_ACTIVITY:_
From the entries below, output the line with "How do I perform: Click the 10" and each following line up to and including the line with "Open the Elsa", exactly as written.
━━ EXERCISE MATERIAL ━━
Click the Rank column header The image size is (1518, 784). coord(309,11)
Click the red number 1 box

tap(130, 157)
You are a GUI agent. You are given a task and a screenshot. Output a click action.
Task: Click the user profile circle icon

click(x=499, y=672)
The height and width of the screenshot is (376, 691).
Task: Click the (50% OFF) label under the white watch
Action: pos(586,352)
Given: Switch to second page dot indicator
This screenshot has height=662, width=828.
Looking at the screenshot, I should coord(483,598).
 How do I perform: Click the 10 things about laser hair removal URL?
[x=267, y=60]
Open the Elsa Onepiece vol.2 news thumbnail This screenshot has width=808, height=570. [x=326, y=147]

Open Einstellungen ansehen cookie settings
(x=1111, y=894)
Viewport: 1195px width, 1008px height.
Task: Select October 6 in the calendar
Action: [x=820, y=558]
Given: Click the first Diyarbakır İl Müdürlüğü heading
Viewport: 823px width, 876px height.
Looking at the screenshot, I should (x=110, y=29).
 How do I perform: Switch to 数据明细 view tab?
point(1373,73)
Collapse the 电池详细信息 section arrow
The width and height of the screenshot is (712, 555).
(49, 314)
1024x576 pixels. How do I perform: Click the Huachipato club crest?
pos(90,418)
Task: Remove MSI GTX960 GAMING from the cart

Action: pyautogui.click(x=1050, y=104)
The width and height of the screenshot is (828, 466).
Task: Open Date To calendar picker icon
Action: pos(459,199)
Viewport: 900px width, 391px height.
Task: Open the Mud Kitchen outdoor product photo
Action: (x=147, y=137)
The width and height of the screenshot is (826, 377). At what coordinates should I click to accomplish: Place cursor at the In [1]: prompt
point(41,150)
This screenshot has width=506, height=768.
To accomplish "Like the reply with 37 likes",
━━━
_SOLUTION TO THIS PROBLEM:_
 How do I perform: Click the 10 things about laser hair removal URL?
[x=267, y=60]
Open the Elsa Onepiece vol.2 news thumbnail This screenshot has width=808, height=570. [x=326, y=147]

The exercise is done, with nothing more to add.